HOWTO: Easy Web Scraping with Python

Overwhelming Offer in the Webshop

Two weeks ago, a frequently used online mail-order company, whose reminds of a river in South America, called my attention to a campaign by a friendly information email. Namely, three music CDs from a large selection were offered to me for 15€.

As in the past, I still enjoy buying music on physical sound carriers and decided to have a closer look at the offer. It turned out that approx. 9,000 CDs were offered on about 400 pages in the online shop. This shop provides the possibility to sort the offers by popularity or customer ratings. However, if I view the popularity in descending order, I find many titles which do not quite correspond to my age group. On the other hand, if I sort the offers by customer ratings, it turns out that the shop processes the ratings in an unweighted manner. That means that a CD with only one 5 star rating is listed above another CD with 4.9 stars over 1,000 ratings.

Web Scraping

At first, I did not feel like checking all 400 pages manually in order to find something interesting to me. So I used a trick which I have frequently used in the past, namely to automatically harvest the content of the website. This procedure is anything but new, however, within the data science community it now has a new name - Web Scraping.

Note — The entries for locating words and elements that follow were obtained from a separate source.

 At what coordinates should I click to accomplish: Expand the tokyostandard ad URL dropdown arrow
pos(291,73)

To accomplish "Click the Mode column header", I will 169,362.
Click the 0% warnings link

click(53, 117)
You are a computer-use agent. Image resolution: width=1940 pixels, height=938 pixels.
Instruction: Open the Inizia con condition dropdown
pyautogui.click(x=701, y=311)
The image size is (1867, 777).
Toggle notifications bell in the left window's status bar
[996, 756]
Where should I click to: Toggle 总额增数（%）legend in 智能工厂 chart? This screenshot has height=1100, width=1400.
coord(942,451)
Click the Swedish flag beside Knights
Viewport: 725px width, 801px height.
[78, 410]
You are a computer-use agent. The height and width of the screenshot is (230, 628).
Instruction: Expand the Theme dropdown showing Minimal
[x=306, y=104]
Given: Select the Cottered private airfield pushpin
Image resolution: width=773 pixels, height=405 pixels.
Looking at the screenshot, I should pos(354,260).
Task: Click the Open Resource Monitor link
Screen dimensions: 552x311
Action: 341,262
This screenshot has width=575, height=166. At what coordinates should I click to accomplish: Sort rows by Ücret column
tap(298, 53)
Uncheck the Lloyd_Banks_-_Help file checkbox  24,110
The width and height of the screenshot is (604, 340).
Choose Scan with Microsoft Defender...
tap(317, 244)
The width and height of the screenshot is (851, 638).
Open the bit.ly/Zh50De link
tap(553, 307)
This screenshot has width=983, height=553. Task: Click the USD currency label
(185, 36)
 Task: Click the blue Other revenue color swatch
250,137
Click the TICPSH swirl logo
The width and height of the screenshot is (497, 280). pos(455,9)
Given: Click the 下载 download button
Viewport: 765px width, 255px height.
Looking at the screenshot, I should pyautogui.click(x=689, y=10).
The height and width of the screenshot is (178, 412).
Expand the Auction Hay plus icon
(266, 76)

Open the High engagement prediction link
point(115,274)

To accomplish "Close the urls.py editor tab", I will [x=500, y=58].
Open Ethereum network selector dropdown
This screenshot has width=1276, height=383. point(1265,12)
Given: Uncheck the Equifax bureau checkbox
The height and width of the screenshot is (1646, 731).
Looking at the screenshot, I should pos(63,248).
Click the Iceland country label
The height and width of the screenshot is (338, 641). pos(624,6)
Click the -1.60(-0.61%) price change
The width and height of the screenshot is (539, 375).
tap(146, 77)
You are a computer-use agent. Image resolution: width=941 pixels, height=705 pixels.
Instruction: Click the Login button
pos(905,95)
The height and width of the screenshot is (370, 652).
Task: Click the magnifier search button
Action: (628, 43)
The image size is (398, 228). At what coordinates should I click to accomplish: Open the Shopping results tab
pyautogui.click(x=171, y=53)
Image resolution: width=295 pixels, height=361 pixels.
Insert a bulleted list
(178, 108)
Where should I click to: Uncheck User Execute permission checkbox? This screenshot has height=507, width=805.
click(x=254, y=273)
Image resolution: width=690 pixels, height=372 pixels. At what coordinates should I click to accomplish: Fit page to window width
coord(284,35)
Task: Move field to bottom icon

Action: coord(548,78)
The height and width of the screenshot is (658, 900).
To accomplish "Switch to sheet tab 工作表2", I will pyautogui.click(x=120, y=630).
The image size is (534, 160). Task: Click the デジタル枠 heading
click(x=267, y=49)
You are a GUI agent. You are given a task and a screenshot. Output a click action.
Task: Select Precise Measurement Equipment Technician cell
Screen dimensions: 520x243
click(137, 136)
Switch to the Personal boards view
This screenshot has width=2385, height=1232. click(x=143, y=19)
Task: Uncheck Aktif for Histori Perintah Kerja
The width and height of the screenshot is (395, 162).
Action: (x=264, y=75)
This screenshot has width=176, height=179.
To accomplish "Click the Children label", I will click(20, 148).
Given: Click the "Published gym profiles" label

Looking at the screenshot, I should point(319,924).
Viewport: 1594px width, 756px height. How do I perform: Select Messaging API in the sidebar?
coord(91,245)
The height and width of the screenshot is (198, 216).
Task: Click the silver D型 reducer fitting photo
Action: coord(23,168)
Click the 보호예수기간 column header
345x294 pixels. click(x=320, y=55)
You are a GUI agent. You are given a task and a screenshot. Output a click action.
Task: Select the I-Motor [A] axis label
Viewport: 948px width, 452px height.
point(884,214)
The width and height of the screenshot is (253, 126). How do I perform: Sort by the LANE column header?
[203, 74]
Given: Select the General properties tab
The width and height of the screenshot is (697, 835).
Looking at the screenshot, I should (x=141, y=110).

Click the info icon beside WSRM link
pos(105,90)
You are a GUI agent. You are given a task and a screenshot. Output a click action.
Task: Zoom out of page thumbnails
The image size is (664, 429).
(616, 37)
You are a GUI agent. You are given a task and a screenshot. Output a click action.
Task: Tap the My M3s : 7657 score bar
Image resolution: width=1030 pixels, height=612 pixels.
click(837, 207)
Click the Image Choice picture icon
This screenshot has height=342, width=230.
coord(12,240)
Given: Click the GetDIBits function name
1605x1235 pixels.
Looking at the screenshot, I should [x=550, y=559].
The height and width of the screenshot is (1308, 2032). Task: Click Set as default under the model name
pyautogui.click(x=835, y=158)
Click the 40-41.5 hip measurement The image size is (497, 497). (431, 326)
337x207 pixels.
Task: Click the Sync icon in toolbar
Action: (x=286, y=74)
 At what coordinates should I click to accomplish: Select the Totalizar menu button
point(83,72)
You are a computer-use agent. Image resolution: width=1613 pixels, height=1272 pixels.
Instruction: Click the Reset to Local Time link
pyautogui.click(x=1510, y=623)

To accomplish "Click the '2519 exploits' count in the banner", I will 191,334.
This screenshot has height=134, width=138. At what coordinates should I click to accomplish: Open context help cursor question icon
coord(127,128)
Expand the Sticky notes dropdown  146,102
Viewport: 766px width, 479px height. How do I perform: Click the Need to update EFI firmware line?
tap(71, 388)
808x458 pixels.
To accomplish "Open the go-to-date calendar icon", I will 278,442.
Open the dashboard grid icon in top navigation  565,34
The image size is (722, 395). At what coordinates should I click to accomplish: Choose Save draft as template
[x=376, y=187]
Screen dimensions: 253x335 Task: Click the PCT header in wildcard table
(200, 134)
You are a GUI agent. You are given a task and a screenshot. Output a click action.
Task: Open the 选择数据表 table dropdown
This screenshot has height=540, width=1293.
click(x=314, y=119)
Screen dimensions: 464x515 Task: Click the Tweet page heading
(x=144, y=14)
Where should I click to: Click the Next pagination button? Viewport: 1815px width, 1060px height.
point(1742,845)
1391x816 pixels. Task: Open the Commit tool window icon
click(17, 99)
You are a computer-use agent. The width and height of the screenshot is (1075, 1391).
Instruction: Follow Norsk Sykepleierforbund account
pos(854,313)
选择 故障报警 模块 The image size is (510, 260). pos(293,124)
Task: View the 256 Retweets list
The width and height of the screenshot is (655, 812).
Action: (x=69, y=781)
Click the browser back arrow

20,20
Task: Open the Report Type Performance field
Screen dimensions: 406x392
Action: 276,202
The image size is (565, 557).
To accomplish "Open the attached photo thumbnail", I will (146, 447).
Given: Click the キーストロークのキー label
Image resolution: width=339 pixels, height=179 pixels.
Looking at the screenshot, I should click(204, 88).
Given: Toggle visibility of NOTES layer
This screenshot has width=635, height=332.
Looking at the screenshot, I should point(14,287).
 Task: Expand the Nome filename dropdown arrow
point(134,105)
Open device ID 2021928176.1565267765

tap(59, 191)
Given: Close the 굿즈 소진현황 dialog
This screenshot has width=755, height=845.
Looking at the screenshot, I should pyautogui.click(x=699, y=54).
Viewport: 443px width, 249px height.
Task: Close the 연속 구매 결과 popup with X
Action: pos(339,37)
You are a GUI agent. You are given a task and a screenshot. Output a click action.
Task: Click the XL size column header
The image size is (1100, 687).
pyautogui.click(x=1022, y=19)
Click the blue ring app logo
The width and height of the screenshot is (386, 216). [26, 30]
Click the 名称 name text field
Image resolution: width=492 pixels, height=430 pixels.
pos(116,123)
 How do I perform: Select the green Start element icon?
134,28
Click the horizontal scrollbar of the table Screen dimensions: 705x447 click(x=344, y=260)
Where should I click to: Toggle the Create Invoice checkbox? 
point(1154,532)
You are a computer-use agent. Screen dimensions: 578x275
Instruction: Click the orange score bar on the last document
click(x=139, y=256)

It is quite likely that a data scientist has to extract data from the World Wide Web him-/herself. Therefore, I want to show how small the initial hurdle is with Python, using the example of my simple problem.

Let's Get to Work

URL

Fortunately, the online provider uses a request method which shows the request parameters in the URL in plain language. Here is an example which I have anonymized a little:

 http://www.onlineshop.de/s/ref=lp_12345_pg_1&rh=123456&page=1&ie=UTF8&qid=12345

One can see that the page is referenced at two points, at _pg_1 and &page=1&. So, if I adapt those two points, I can directly iterate through all subpages.

Retrieving the Website

In order to actually read the website, we use a module which is firmly integrated in Python, namely urllib. Loading the page then looks like this (again, I have altered the URL):

from urllib import request 
url_requested = request.urlopen('http://www.onlineshop.de/s/ref=lp_12345_pg_1&rh=[...]&page=1&ie=UTF8&qid=12345')
 if 200 == url_requested.code:
    html_content = str(url_requested.read())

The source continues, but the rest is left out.